AIM OF THE TASK: Rewrite everything from the line containing "This screenshot has height=245, width=395." down to the last of the lines, changing "yellow star" to "orange star" and leaving all else as it is.

ENTRIES SUPPLIED:
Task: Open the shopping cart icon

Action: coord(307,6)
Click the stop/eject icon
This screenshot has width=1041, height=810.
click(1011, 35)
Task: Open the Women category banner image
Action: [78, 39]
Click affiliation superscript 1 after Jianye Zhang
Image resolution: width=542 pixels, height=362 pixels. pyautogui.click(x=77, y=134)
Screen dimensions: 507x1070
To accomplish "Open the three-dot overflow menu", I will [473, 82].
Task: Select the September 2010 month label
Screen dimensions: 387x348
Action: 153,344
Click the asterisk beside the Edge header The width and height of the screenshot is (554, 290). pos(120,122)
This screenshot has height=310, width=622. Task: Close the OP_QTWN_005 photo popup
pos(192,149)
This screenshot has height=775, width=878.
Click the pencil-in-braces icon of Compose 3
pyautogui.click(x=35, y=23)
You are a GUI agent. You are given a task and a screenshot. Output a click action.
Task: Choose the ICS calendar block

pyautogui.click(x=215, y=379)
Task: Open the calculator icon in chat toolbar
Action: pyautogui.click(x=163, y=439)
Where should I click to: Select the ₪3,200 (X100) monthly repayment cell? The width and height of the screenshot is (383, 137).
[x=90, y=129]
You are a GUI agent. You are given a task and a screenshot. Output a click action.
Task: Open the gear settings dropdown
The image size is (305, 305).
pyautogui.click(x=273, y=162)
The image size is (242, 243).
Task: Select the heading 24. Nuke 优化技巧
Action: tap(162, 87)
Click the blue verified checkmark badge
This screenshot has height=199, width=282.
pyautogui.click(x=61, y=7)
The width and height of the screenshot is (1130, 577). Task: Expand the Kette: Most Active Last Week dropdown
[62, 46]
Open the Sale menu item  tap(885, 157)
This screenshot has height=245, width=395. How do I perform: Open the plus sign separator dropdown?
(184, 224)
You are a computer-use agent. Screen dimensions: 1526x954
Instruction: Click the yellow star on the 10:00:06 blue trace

RIGHT ANSWER:
This screenshot has height=245, width=395. How do I perform: Open the plus sign separator dropdown?
(184, 224)
You are a computer-use agent. Screen dimensions: 1526x954
Instruction: Click the orange star on the 10:00:06 blue trace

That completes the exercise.